Incline Cider Company’s The Explorer
One does not need to quit drinking beer merely because one develops a taste for cider. Here’s a hopped choice that is the love child of a nice IPA and apple juice. It starts basically sweet, but then the hops lands as a counterpoint to the sugary kindness, adding layers to this baby that are deep and complex.
Ace Space Bloody Orange
Ace is a choice cider making powerhouse with a wide selection of options that you should try at least once. They add no extra sugar, trusting the fruits to bring plenty of sweetness to the mix. This brew is unfiltered and thus biting, carrying along all that blood orange citrus right to your virginal senses.
Virtue The Mitten Bourbon Barrel Aged Cider
So close to apple wine you can almost feel like a hippie drinking it, this cider has been aged in bourbon barrels, which lends charred oak, vanilla, and caramel into the mix for a candied apple flavor that is tantamount to drinking the deadly Oz trees.

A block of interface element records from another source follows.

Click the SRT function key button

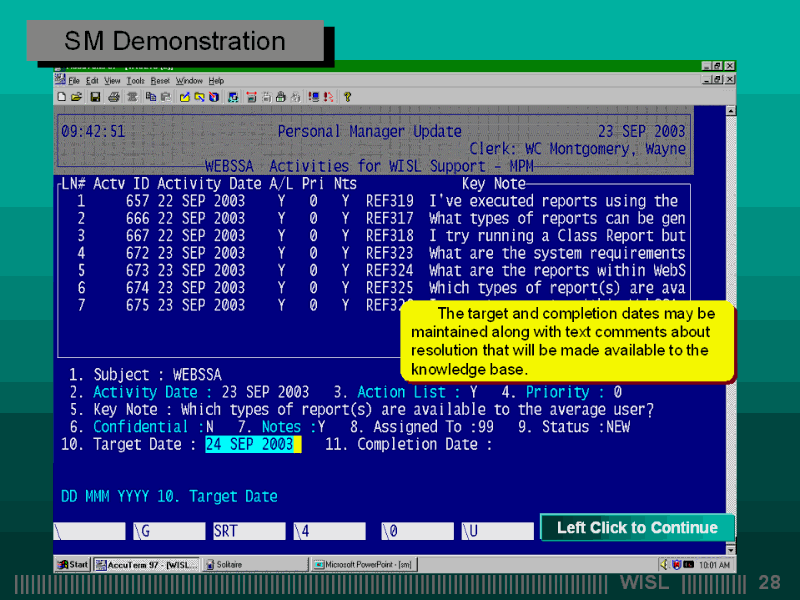(247, 530)
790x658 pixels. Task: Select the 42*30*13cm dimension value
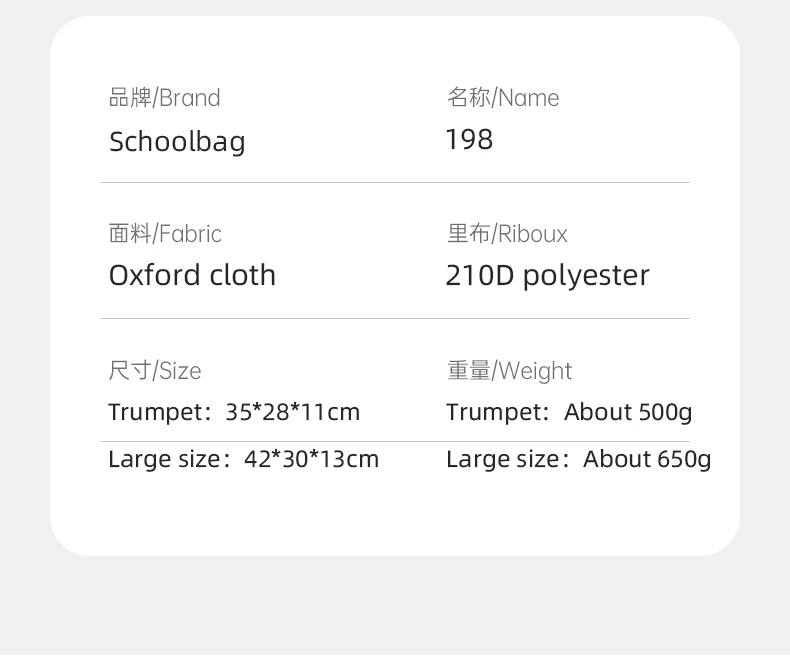pyautogui.click(x=311, y=459)
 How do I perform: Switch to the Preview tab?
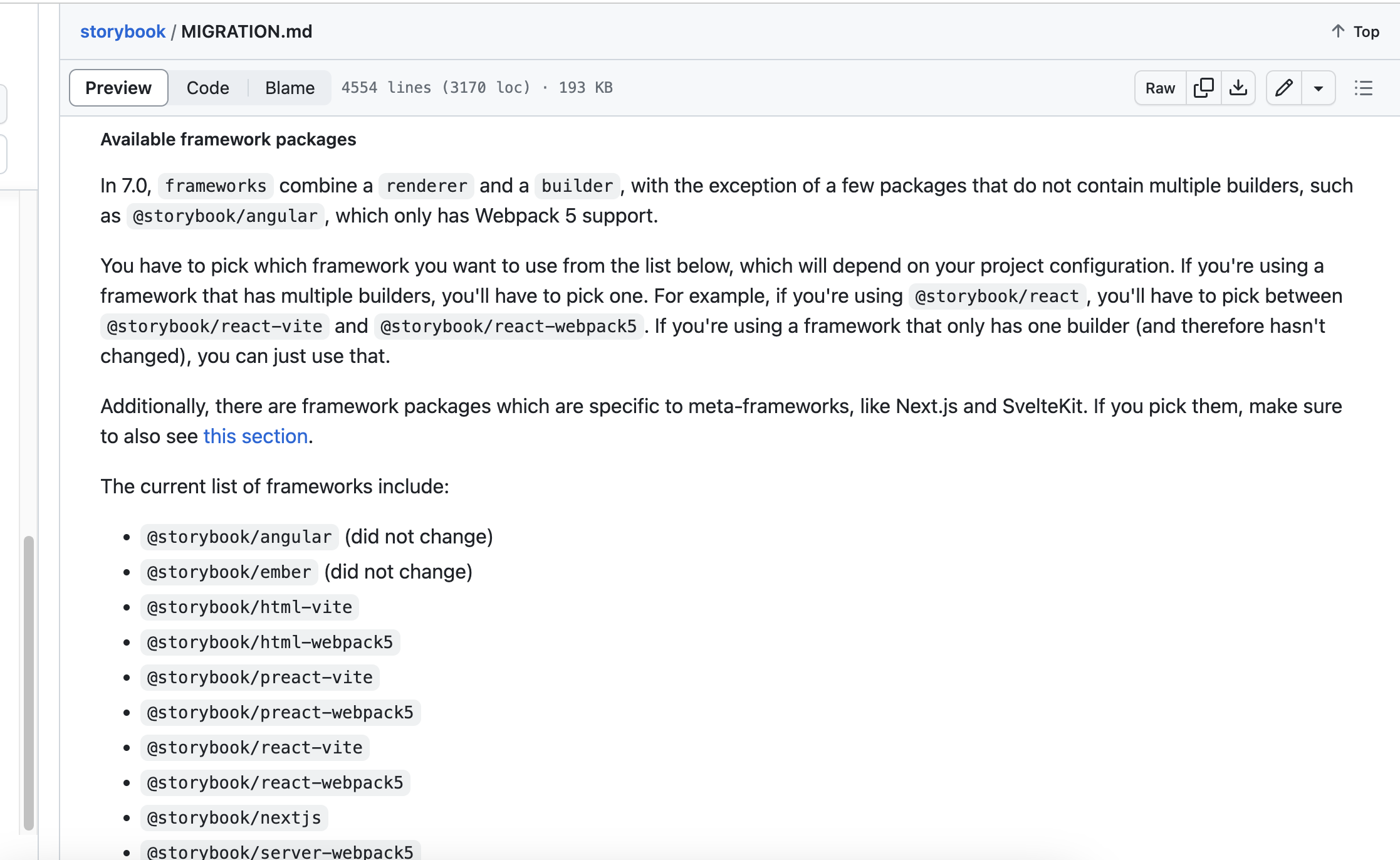(x=118, y=88)
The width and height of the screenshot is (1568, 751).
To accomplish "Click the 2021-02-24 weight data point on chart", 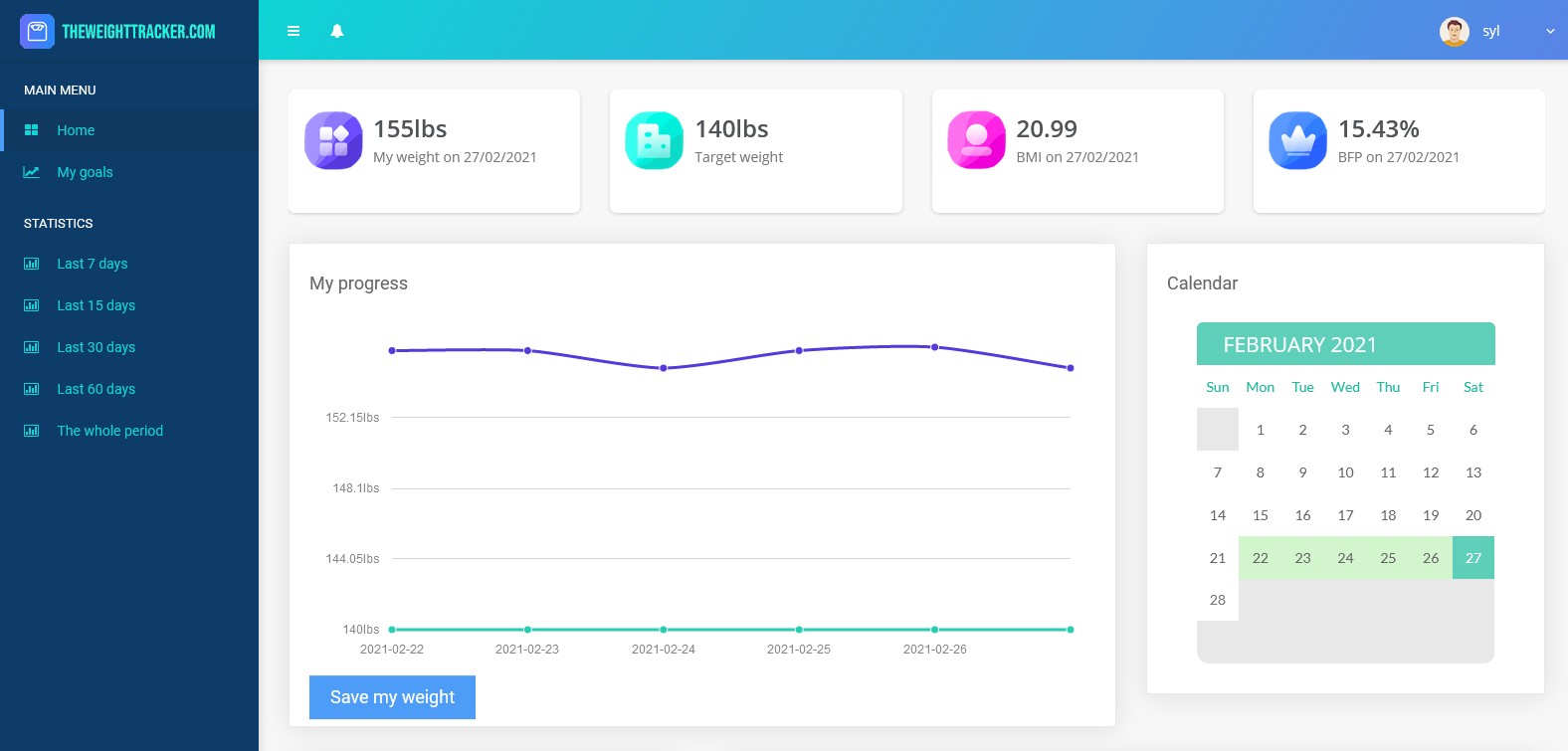I will coord(664,368).
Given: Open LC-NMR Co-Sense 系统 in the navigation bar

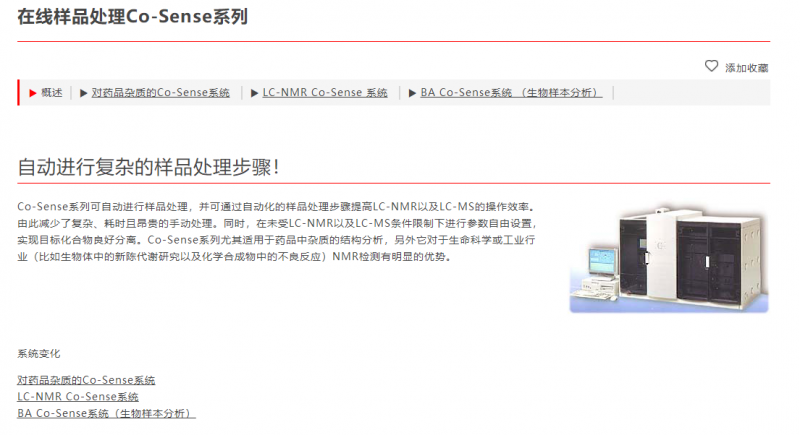Looking at the screenshot, I should [324, 92].
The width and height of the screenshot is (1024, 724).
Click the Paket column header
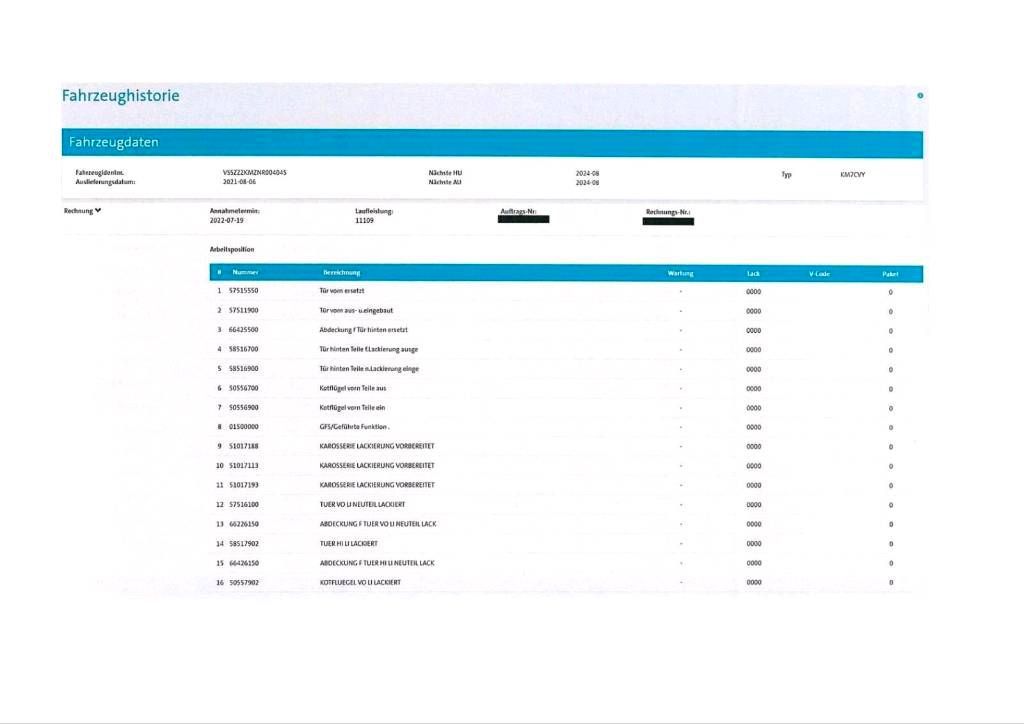pyautogui.click(x=890, y=274)

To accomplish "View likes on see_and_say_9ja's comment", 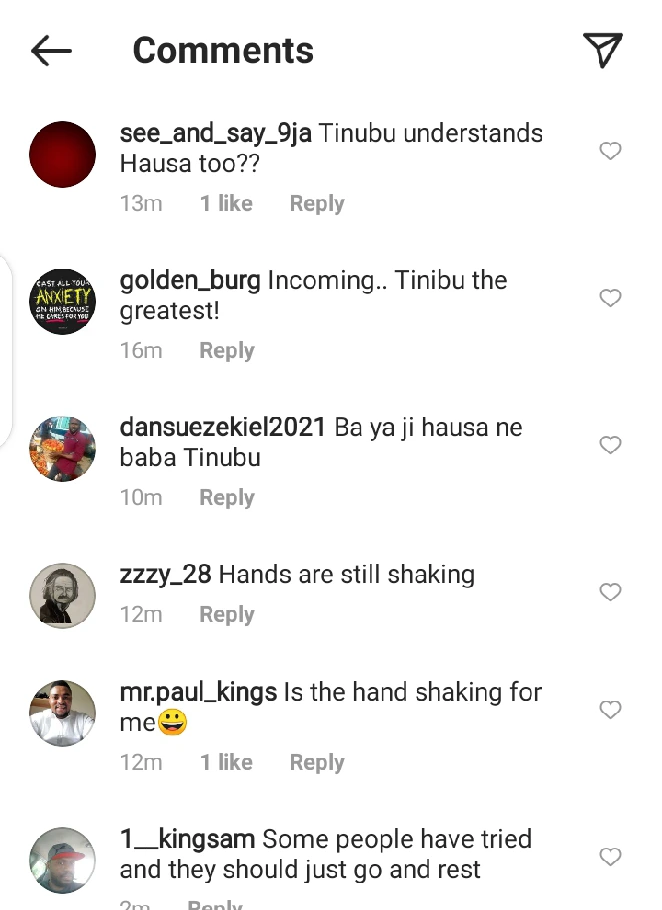I will 226,204.
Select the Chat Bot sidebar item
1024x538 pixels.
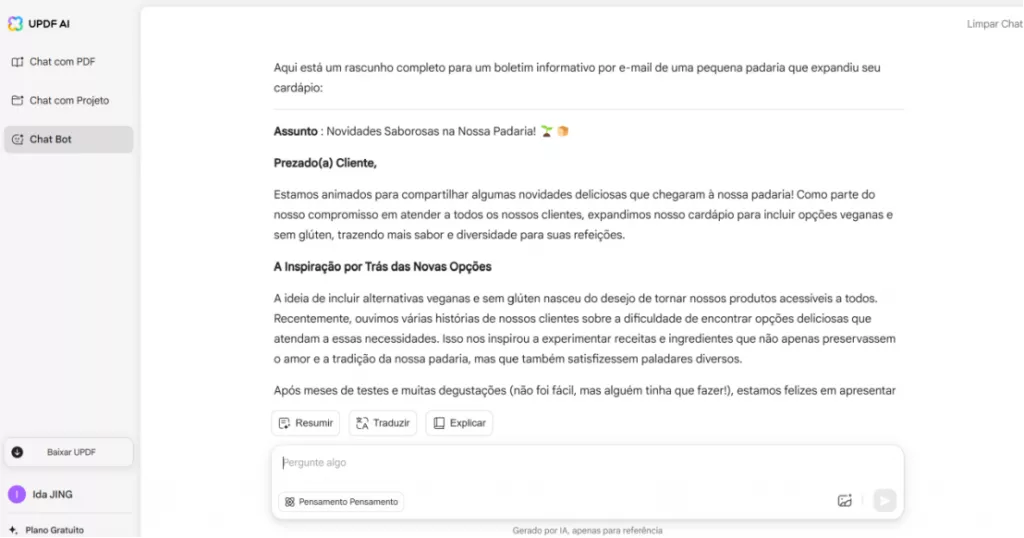tap(68, 139)
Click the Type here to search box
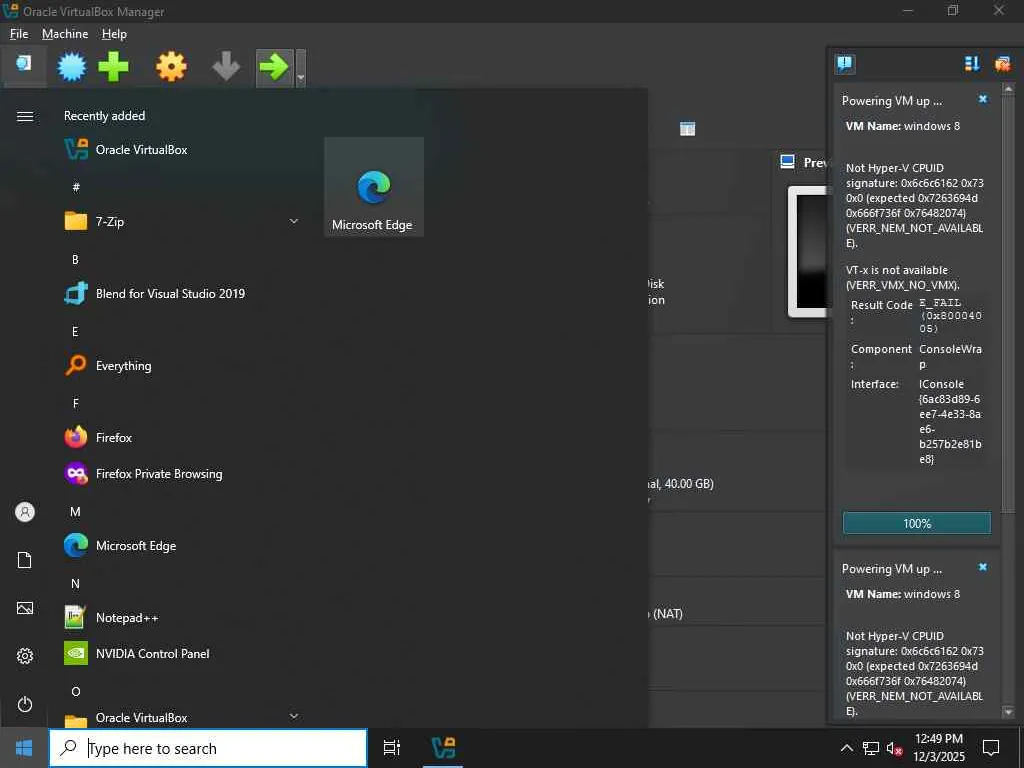 208,748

MillStone’s Sidra Americana
A brewing throwback, MillStone plays it classic using naturalistic fermentation methods and historic flavor arrangements for a hard, dry taste that is reminiscent of Belgian lambic beers. Yeast runs thick here, but only makes the experience that much more profound.
2 Towns’ Bad Apple
More than 10% ABV, Bad Apple is among the top of 2 Towns’ unbelievable cider lineup. Aged with Brandy-cured white oak from Oregon, if you only imbibe one Portland product, make this it; again and again.
Angry Orchard Cider
Mainstream, true, but if nothing else on this list is around, you might want to try a few flavors put out by Angry Orchard. They have far more hits than misses, are easy to drink, and require no work to find. The Cinnful apple flavor is particularly well-developed for any cider, much less a mass production one.
Woodchuck Hard Cider
A little woodsy, but mostly just pure sweetness, those who want to head in the wine cooler direction without quite the same level of cloying sweetness will find the slightly syrupy Woodchuck a nice fizzy, fuzzy option.
Foggy Ridge Serious Cider
Ciders are typically simple, but this is anything but. A deep dive into the power of apple wine distilling, you’ll need to sample this time and again, and mix it with several foods to really get the full effect. Anyone who says ciders lack depth should get Serious, and shut up.
Alpenfire Pirate’s Plank Bone Dry
So deeply tannic it will almost make you want to drink more, this is the super dry cider of choice. Described as eating raw walnuts, this will do new, colorful things to your mouth.